6 – Nossa educação é cada vez mais utilitarista

 O salto que a humanidade deu no conhecimento nos últimos 50 anos é gigantesco. Neil Armstrong pisou na Lua com apoio de um computador de apenas de 2 KB de RAM. Diante da evolução do saber e da tecnologia, é cada vez mais comum termos uma educação voltada para domínios específicos e utilitaristas, ou seja, perguntamos sempre: “preciso aprender isso para quê? “. Essa preocupação incessante com a aplicabilidade do conhecimento de jovens alunos produz pessoas sem grande conhecimento de base. Nota-se cada vez mais profissionais sem conhecimento de literatura, filosofia e princípios universais da vida, que continuam regendo as relações humanas.

 7 – Restringimos cada vez mais o contato pessoal

 O mundo evolui para um contexto social mais tecnológico e conectado. Estamos diante de um paradoxo: conseguimos nos aproximar de mais pessoas com a tecnologia, mas também nos afastamos delas. Hoje decidimos se vale a pena sair com uma pessoa ou não por aplicativo. Não precisamos do contato pessoal para realizar essa avaliação. Outra situação interessante: o ensino à distância (EAD) permitiu a democratização da educação. Por outro lado, ao fazer uma faculdade online perdemos grande parte das interações humanas que um curso de graduação promove ao longe de alguns anos. Isso mais uma vez reduz repertório.
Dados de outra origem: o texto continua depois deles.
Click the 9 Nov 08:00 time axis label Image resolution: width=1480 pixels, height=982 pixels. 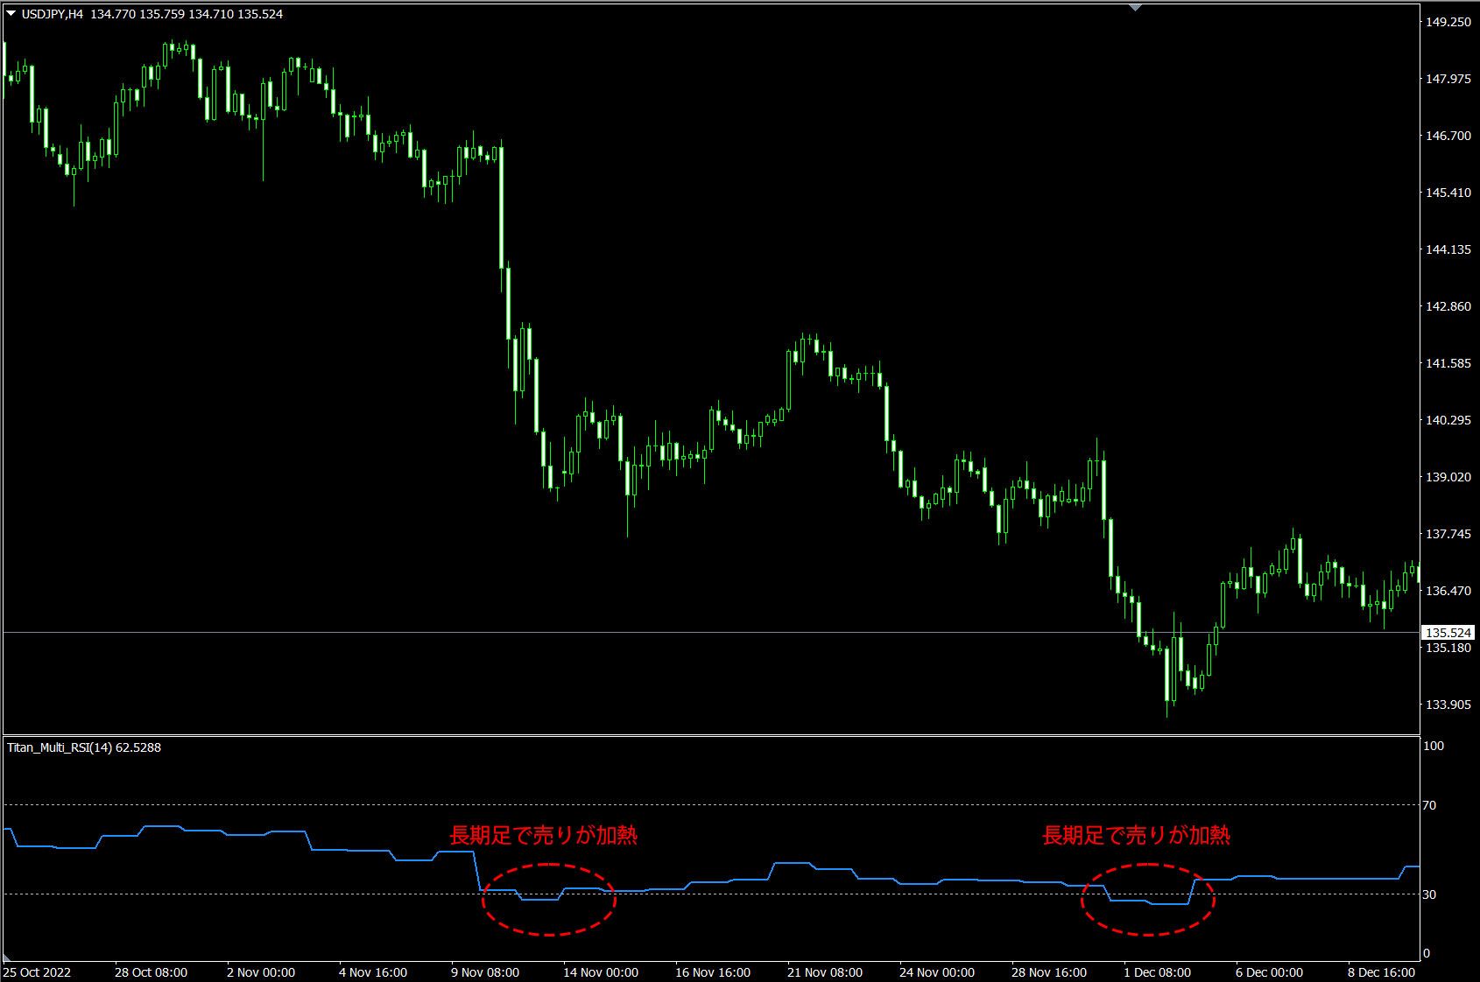click(483, 972)
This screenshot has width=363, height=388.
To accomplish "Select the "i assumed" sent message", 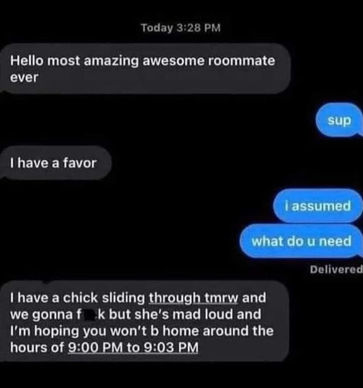I will coord(318,205).
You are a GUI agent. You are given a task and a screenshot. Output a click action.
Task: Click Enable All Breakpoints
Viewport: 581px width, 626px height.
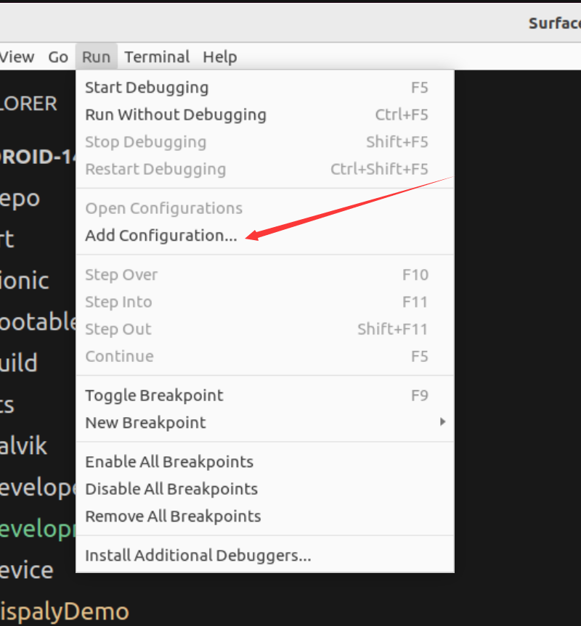pyautogui.click(x=168, y=462)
A redução de repertório parece ser uma consequência das profundas transformações tecnológicas que vivemos nos dias de hoje. Isso não significa que devemos eleger a evolução do mundo como a grande vilã do momento. É comum em períodos de grandes mudanças termos estes desequilíbrios. O que não podemos é aceitar o baixo padrão de entendimento do mundo e das pessoas como algo normal. Em uma economia em que cada vez mais máquinas irão ocupar a posição de pessoas, só vai sobreviver quem possuir empatia, ou seja, a habilidade para se colocar no lugar do outro. E praticar empatia requer muito repertório.